In Canada, thousands of journalists have lost their jobs in recent years, newspapers have merged and folded or gone digital, and broadcast news has contracted due to massive income shortfalls. The situation is so bad, that a public inquiry should be held, says Lawrence Martin, author of several books on politics and columnist at the Globe and Mail newspaper.
‘Not what you want in a healthy democracy’
“The public can no longer be served the information they need to make good democratic decisions,” says Martin. “Journalism has been called—free information flows—the lifeblood of democracy.
“We have a situation in Canada where we have less journalists bringing less news to people and less controversies and less scandal. That is not what you want in a healthy democracy.”Listen
‘We just can’t proceed ad hoc’
Funding for the public broadcaster CBC has been slashed by successive Canadian governments. The recently-elected government of Justin Trudeau has promised to restore some of the funding, but the heritage minister recently dodged the question of just how much. While Martin is encouraged by the promise, he thinks the government must do more.
Call for a public inquiry
“I think the problem has reached the point where we just can’t proceed ad hoc with the descent of the fourth estate in this country. I think we have to have a public inquiry to air the problems, to explore solutions, (to look at) what’s going to happen in our new media age, how can we have a media that performs to the task.”
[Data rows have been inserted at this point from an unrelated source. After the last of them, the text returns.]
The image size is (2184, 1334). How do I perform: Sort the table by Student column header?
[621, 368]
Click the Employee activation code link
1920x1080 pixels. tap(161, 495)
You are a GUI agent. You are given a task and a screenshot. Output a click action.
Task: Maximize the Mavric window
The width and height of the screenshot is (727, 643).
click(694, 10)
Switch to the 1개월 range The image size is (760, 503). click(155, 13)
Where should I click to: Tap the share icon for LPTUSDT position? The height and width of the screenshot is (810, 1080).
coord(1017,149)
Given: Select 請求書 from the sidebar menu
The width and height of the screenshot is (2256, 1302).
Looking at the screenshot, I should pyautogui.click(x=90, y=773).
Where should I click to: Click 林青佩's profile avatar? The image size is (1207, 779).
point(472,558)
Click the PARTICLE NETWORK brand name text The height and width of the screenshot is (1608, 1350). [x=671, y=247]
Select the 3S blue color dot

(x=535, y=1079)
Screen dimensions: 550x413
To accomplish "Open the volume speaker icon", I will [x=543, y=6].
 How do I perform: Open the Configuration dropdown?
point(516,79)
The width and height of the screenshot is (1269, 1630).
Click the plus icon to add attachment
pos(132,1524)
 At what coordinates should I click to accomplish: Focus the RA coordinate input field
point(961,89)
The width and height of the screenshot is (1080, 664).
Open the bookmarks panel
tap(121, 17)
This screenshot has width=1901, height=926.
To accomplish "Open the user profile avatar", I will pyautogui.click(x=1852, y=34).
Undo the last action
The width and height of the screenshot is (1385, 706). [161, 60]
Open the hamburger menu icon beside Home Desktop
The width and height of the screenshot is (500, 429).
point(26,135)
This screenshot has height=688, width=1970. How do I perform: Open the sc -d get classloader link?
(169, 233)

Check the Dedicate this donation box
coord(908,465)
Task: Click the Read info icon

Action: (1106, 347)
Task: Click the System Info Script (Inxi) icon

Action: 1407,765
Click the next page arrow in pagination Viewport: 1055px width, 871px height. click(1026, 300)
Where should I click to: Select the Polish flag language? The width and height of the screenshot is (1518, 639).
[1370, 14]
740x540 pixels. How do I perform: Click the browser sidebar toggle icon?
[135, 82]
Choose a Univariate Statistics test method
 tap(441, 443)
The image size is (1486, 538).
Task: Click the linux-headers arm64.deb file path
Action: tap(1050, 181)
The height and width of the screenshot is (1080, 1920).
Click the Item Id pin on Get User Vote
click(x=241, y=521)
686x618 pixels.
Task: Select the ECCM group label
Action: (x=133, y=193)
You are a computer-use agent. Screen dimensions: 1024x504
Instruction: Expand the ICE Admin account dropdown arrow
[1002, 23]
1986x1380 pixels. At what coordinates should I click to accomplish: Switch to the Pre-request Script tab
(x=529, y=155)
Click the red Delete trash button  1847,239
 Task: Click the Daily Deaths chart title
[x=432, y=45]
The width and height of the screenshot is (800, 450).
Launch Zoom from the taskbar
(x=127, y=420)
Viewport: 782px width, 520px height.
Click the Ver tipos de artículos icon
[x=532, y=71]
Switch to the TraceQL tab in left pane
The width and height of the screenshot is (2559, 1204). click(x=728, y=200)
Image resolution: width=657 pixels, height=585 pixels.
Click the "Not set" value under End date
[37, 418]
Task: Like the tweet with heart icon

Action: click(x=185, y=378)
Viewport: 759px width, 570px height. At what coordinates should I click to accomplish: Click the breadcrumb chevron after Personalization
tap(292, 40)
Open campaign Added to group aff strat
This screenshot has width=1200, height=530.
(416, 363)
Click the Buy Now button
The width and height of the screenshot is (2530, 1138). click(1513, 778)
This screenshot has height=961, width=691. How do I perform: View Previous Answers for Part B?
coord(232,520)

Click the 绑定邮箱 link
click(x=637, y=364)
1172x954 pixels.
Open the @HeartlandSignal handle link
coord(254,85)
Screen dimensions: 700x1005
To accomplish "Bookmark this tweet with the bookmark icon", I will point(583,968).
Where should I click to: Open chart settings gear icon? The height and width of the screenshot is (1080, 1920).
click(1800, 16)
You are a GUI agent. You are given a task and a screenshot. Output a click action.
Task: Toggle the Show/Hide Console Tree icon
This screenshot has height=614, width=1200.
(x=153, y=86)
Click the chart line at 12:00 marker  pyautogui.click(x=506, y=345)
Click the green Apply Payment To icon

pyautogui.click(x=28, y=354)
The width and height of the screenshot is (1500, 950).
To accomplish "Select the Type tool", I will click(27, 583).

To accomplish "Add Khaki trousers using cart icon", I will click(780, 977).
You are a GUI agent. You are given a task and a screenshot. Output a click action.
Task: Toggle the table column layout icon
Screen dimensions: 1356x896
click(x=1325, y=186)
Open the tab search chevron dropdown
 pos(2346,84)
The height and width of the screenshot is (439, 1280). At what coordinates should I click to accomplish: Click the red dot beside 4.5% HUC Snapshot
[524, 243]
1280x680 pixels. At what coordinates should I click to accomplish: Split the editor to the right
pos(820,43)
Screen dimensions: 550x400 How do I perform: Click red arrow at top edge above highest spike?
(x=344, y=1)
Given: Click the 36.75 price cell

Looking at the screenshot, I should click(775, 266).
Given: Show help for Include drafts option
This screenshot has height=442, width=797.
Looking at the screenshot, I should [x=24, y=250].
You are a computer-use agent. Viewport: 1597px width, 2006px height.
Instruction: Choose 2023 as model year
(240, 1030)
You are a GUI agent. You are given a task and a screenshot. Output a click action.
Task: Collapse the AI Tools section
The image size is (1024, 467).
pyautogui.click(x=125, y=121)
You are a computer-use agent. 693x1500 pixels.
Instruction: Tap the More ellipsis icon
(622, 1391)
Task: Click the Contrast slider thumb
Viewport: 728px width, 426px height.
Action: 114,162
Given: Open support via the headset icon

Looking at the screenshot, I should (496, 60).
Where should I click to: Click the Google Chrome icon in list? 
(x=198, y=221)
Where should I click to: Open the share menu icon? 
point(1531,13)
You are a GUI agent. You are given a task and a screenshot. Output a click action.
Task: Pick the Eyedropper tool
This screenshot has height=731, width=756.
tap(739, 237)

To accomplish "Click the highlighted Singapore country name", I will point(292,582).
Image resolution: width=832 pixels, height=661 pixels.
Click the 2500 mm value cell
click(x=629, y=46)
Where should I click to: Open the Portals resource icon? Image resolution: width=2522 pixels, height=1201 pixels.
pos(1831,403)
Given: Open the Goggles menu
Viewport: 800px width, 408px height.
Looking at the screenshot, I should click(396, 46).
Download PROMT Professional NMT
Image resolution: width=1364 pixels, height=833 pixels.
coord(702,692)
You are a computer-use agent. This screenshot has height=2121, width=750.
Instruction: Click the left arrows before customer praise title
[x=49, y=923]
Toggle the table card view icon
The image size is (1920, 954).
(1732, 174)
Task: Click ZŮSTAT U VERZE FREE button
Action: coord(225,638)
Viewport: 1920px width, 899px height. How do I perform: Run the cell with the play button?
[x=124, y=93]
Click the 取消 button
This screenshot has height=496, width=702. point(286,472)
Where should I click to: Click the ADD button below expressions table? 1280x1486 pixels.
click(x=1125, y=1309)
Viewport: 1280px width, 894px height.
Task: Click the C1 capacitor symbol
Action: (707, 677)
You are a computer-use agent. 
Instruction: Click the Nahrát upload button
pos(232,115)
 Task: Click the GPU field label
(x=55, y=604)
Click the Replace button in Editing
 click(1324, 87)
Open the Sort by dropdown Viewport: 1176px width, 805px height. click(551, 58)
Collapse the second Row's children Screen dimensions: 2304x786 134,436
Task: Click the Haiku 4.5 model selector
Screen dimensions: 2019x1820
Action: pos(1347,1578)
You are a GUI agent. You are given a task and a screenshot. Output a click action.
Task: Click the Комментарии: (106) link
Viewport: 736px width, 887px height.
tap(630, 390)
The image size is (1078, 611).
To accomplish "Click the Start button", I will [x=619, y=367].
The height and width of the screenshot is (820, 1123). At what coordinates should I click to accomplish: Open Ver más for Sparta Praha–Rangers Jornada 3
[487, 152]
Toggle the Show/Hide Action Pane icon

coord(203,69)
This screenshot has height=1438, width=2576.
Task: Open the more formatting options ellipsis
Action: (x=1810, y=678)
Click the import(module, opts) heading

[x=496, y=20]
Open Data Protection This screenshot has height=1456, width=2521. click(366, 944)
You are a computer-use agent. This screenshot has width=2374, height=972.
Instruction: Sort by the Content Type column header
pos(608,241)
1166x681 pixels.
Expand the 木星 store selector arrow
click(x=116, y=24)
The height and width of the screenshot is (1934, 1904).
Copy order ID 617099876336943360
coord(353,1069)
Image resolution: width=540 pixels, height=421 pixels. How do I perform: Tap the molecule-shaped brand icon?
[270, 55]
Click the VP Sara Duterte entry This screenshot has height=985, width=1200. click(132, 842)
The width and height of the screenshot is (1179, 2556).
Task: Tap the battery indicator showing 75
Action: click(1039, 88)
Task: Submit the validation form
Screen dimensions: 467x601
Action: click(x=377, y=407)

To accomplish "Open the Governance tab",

Canada has held two public inquiries into the media, one in 1969 and another in 1981. Martin says it’s time to hold another now that problems seem worse than ever before. He notes that some Scandinavian countries subsidize newspapers. While he thinks there would be strong resistance to that, it should perhaps be considered given the steep decline of media in Canada.
‘That isn’t professional reporting’
Martin says there are multiple new media platforms on social media, but he says “That isn’t professional reporting. That’s people getting their opinion out there, which is great for the democratic process, but it doesn’t help in terms of the professional type of coverage of what’s going on in this country.”